A Gym for Generalist LLMs.

These details have not been verified by PyPI

Project links

Project description

GEM: A Gym for Generalist LLMs

Links • Installation • Interface • Integration Examples • Roadmap • Contributing • Acknowledgement

We’re entering the era of experience, where LLM training moves beyond static datasets, towards LLM agents learning from experience gathered in complex, expressive environments. As a step towards this we introduce GEM, our open-source General Experience Maker.

Like OpenAI Gym for traditional RL, GEM is a dedicated environment simulator for the age of LLMs. GEM offers a diverse range of environments with clean, standardized interfaces, making it easy to integrate with existing RL training frameworks (Oat, Verl, etc.). In addition, GEM features tool integration, flexible and easy-to-modify wrappers, async vectorized environment execution to maximize throughput, multi-environment training, and more … everything you need to make LLM agent RL training simple.

====

» REQUIRED TASKS
1. List every section name in the navigation line of the GEM project description that begins "Links •".
2. Continue the GEM project description, picking up right after its last sentence.

====

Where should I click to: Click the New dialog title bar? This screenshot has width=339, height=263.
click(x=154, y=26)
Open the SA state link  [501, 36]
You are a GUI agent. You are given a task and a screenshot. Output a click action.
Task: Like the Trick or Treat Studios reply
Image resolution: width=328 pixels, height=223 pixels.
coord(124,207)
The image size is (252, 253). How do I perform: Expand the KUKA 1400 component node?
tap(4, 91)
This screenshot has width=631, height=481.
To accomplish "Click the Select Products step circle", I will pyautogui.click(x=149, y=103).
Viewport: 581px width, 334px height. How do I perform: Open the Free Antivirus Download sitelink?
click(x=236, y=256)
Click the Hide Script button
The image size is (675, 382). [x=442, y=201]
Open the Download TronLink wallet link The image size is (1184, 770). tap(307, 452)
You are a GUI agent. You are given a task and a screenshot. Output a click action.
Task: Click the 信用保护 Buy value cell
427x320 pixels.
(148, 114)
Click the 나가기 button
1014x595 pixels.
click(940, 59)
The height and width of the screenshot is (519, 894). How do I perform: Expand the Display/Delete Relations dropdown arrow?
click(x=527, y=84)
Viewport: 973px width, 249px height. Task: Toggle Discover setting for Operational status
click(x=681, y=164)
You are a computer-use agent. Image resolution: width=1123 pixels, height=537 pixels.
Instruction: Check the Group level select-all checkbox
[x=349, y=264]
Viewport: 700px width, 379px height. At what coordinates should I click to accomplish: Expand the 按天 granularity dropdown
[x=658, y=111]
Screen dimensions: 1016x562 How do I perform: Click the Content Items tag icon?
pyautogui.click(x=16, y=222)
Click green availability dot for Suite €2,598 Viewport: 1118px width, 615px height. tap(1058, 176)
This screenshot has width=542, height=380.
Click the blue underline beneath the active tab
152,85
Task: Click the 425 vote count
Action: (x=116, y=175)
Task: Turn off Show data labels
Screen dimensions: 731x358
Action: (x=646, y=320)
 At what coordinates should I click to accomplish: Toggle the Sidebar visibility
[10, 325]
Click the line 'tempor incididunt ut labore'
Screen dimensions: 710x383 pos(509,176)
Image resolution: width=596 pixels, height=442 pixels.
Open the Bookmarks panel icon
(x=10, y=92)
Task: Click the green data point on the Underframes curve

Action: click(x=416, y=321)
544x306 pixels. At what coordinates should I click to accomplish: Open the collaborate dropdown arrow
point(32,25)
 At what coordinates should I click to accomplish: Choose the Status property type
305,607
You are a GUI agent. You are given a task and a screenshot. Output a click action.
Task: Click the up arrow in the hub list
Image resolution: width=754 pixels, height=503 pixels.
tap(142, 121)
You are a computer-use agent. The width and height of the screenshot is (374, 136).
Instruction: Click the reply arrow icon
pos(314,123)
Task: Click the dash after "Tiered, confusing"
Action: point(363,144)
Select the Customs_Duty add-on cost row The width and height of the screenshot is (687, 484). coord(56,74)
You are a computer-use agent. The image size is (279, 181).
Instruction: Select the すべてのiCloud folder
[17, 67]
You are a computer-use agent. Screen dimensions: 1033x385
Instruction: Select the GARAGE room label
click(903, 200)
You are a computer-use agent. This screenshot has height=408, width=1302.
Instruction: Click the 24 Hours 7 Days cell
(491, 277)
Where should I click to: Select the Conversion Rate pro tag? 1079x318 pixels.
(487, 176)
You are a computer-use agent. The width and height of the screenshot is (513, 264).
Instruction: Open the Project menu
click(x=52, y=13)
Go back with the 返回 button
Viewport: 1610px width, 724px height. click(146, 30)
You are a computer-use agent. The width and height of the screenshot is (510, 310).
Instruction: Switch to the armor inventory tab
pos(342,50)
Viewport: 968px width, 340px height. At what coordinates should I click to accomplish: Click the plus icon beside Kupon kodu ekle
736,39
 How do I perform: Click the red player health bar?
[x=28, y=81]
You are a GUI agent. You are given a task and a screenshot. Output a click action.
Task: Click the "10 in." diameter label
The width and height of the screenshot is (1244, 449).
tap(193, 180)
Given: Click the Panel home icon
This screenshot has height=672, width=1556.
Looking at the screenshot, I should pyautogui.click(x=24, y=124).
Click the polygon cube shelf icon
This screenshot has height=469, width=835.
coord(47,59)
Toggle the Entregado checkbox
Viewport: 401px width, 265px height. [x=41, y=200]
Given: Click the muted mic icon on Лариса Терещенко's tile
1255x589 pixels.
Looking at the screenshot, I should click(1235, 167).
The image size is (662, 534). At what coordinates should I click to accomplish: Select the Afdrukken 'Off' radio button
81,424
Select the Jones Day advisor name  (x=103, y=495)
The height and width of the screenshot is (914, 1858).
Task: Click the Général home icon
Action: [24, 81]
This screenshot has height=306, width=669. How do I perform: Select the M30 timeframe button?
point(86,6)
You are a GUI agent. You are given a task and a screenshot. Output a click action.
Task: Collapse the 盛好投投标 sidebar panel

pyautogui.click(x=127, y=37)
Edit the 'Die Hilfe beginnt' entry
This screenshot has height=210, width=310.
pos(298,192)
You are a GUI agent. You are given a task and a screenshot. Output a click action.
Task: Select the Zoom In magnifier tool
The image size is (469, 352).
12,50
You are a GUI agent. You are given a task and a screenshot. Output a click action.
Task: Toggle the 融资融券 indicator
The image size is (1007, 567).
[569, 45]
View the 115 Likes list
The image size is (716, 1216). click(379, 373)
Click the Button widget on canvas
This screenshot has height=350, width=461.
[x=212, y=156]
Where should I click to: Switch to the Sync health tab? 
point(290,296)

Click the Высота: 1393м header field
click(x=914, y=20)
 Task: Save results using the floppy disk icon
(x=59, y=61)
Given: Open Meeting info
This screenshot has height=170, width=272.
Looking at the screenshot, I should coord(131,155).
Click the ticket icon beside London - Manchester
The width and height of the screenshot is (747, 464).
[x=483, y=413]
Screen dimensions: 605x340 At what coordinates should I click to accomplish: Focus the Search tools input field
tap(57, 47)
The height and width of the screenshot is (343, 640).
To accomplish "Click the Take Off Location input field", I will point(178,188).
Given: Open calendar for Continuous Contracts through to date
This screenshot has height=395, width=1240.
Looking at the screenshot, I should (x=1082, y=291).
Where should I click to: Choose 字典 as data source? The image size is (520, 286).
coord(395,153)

====

» TASK RESPONSES
1. Links, Installation, Interface, Integration Examples, Roadmap, Contributing, Acknowledgement

2.
Installation

We recommend using uv for dependency management:

uv pip install gem-llm

To use the search tool, run:

uv pip install 'gem-llm[search]'
conda install -c pytorch -c nvidia faiss-gpu=1.8.0

Interface

GEM's interface closely follows Gym's API. Here's an example using the "game:GuessTheNumber-v0" environment:

import gem

# List all supported environments
gem.print_envs()

# Initialize the environment
env = gem.make("game:GuessTheNumber-v0")

# Reset the environment to generate the first observation
observation, info = env.reset()

# Start the agent-environment loop
while True:
    action = env.sample_random_action() # insert policy here, e.g.,
    # (pseudocode) action = llm.generate(observation)

    # apply action and receive next observation, reward
    # and whether the episode has ended
    next_observation, reward, terminated, truncated, info = env.step(action)
    print("OBS", observation)
    print("ACT", action)

    # update the policy (online) here
    # e.g., policy = learn(policy, observation, action, reward, info)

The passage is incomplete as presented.